China gets boost in the daily trading volume of imports of crude oil

China is hitting records for daily volumes of crude oil imports, just as the U.S.-Iran military confrontation threatens China’s security of energy supply.

The General Customs Administration announced that in November, China’s monthly oil imports hit a record 11.13 million barrels per day (BPD), up from 10.72 million BPD in October last year and 9.61 million BPD in November last year. China has passed the peak U.S. crude oil import level of 10.1 million BPD in 2005 at the current pace.

Until domestic output peaked at around 4.3 million BPD in 2015, China was the fourth-largest producer of crude oil. China has fallen to the seventh-largest manufacturer output as it has slipped to 3.8 million BPD, its lowest level since 2007.

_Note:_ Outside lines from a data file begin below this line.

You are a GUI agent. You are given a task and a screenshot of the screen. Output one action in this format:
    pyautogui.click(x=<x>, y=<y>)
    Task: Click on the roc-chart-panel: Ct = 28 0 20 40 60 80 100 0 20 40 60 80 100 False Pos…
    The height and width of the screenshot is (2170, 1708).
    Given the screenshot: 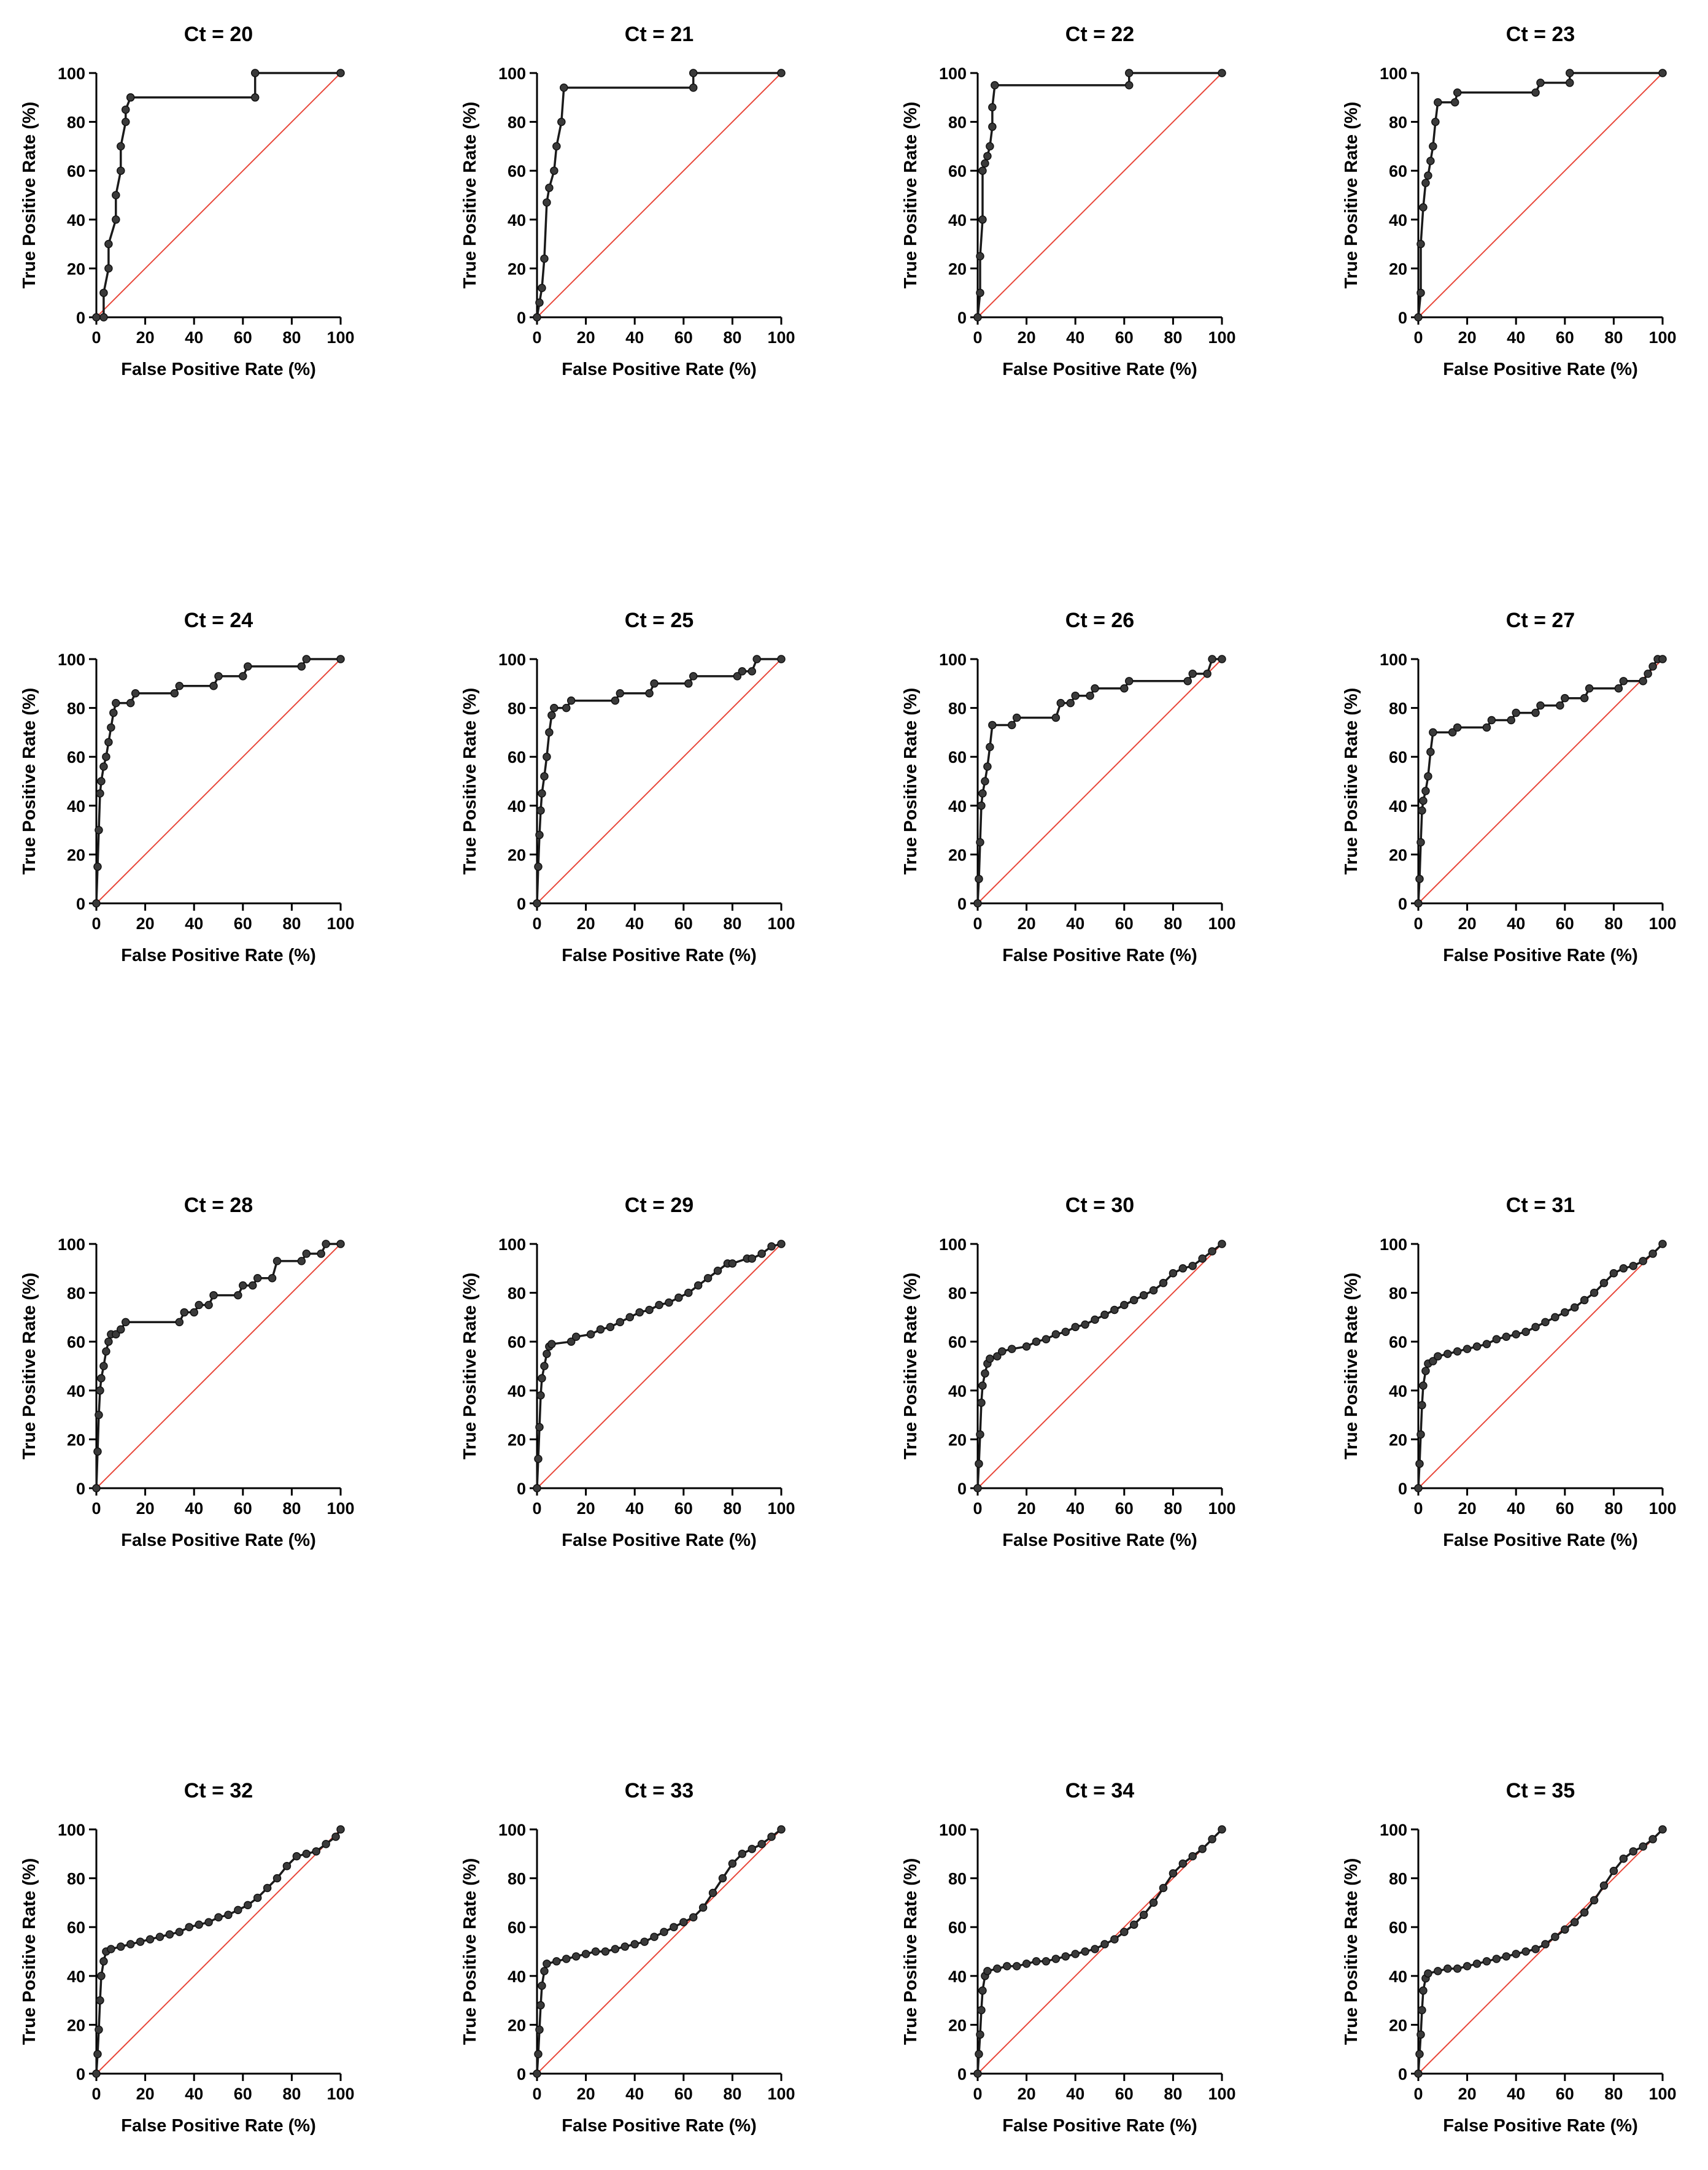 What is the action you would take?
    pyautogui.click(x=187, y=1372)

After becoming the world’s largest importer of crude oil in 2017, China also paid about a $5 price premium for imported Middle Eastern oil, known as Brent crude; versus the cost of U.S. oil, known as West Texas Intermediate. Lower U.S. exports to China started to rise in 2016 but were curtailed in the trade war.

Following the targeted attack on Iranian Major General Qasem Soleimani and the decision of President Trump to impose sanctions on Iraq in the midst of rising tensions in the Middle East, crude oil futures reached $64.39 a barrel on January 6, with Brent rising $1.67 a barrel to $70.27 and West Texas Intermediate. But tomorrow’s oil futures prices dropped back to $68.15 on January 7 for Brent and $62.71 for West Texas Intermediate.

China’s 13th Five Year Plan released in 2017 is filled with self-sufficiency targets for oil and gas based on opening up new opportunities for private and foreign businesses. As part of the effort, China also announced in March 2019 a 20 per cent increase in its domestic oil exploration budget to $77 billion to try to increase production by 50 per cent in two of its older oilfields, or about 2 million BPD over the next five years.

Amid optimistic projections, China National Petroleum Corp. (CNPC) Chairman Wang Yilin pointed out that China’s import dependency ratio is “nearly 70 per cent.” He added: “As energy is a lifeline of the economy, CNPC as a key state-owned enterprise and the nation’s largest supplier of oil and gas must fulfil the political mission of enhancing national energy protection through sound resource developers.